Hi guys,
I have a question about the replication that occurs in a replica set.
We have a small setup with 3 servers in one DC (one of them is an arbiter) and 2 more servers in another DC (hidden members).
A few days ago we created a capped collection with approx. 45GB and then noticed that the replication lag was going up a lot. Researching a little bit more into the issue we found here on the group and other sources that this issue occurs when a capped collection is replicated and it does not contain an unique index on the _id field. After creating this index on primary and secondary we restarted the secondary to resume the replication. In fact it went so much faster and after a couple of hours the secondary was synced ok.

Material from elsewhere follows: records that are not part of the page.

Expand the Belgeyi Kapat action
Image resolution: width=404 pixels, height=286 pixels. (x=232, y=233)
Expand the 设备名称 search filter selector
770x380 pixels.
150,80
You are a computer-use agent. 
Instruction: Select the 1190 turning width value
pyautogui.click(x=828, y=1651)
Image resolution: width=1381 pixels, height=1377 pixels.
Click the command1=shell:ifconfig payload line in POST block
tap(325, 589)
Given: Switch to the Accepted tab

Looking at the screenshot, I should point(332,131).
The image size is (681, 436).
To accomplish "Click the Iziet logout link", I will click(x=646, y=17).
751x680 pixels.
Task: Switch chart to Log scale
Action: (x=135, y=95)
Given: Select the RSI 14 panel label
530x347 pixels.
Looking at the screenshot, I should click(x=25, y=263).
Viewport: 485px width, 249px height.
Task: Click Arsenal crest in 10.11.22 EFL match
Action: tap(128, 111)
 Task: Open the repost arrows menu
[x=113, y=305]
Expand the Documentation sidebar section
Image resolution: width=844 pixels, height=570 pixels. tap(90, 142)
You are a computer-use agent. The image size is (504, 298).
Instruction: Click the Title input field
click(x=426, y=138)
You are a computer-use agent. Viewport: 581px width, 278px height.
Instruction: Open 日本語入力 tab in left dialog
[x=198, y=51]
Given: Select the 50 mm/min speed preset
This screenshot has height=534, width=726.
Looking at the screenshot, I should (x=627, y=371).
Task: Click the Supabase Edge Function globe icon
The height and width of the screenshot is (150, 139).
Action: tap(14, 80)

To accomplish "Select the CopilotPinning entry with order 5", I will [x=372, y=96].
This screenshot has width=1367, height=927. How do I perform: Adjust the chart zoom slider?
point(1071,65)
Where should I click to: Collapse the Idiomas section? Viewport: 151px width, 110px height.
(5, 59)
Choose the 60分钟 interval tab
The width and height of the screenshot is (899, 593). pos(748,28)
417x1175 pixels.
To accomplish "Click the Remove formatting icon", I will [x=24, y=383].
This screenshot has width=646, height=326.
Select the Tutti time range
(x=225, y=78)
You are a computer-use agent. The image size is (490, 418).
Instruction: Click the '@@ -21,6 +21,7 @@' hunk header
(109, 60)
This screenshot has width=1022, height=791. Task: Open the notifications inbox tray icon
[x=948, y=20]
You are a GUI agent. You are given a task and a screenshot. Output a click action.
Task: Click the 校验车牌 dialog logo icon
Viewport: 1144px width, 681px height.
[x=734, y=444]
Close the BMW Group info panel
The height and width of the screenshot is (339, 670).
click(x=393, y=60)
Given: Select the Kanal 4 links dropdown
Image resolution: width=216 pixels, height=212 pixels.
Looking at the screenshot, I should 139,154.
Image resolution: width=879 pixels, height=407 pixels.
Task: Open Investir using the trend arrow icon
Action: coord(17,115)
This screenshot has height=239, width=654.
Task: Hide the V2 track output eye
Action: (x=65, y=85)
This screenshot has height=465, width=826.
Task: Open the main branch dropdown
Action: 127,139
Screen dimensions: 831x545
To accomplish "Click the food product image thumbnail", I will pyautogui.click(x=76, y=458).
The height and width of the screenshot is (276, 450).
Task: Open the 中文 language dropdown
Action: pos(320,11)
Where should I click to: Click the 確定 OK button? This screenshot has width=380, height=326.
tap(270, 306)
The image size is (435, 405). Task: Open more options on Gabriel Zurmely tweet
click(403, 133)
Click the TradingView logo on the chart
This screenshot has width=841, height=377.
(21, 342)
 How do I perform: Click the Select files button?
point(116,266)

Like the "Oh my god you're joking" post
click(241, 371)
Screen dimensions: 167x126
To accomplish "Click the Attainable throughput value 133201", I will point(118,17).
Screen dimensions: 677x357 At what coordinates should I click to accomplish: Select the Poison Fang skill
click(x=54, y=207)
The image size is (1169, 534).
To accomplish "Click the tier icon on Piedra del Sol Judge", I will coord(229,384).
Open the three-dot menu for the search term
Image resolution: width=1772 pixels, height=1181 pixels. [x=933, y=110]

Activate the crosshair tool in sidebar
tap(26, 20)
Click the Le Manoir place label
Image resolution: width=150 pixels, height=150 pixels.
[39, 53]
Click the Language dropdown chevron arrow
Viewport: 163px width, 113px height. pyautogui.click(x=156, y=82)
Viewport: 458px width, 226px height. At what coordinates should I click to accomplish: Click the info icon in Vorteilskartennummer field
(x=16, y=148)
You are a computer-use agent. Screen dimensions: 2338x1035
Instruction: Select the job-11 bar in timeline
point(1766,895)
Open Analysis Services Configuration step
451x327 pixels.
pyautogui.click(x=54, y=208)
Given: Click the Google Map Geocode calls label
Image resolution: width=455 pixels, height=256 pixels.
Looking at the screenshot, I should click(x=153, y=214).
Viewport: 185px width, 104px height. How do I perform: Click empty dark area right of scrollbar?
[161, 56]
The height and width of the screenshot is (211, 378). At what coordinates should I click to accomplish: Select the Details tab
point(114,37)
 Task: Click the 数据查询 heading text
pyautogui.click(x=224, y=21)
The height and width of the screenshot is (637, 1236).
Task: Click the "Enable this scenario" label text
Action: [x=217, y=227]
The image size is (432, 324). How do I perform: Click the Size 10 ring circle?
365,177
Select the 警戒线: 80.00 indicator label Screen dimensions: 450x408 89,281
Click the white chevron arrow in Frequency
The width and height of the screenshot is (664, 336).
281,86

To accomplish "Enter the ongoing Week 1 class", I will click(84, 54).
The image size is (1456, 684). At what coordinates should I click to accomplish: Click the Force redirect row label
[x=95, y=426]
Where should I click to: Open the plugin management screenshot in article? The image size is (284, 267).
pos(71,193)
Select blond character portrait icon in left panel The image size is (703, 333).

The fact that was quite strange is that apparently the primary was overloaded at the replication time and it made some impact on our production system. At some point, all the connections to the replica started to go into the error condition “Unable to connect to the primary member of the replica set”. At the same time, I tried issuing some commands in the shell and the replica looked fine on rs.status() and the logs.
At the time the secondary was replicating there was no other mongod to serve the queries since we connect only to these 2 members on our application. Could the replication process overload the primary with a lot of read operations and cause this issue?
Also, the application gone into a state of keeping a lot of open connections (maybe on the pool) but these connections where not sending/receiving any data, but I guess that this is another part of the problem that could be diagnosed on mongodb-csharp group.
Any tips would be appreciated.
Best,
Alexandre Rocco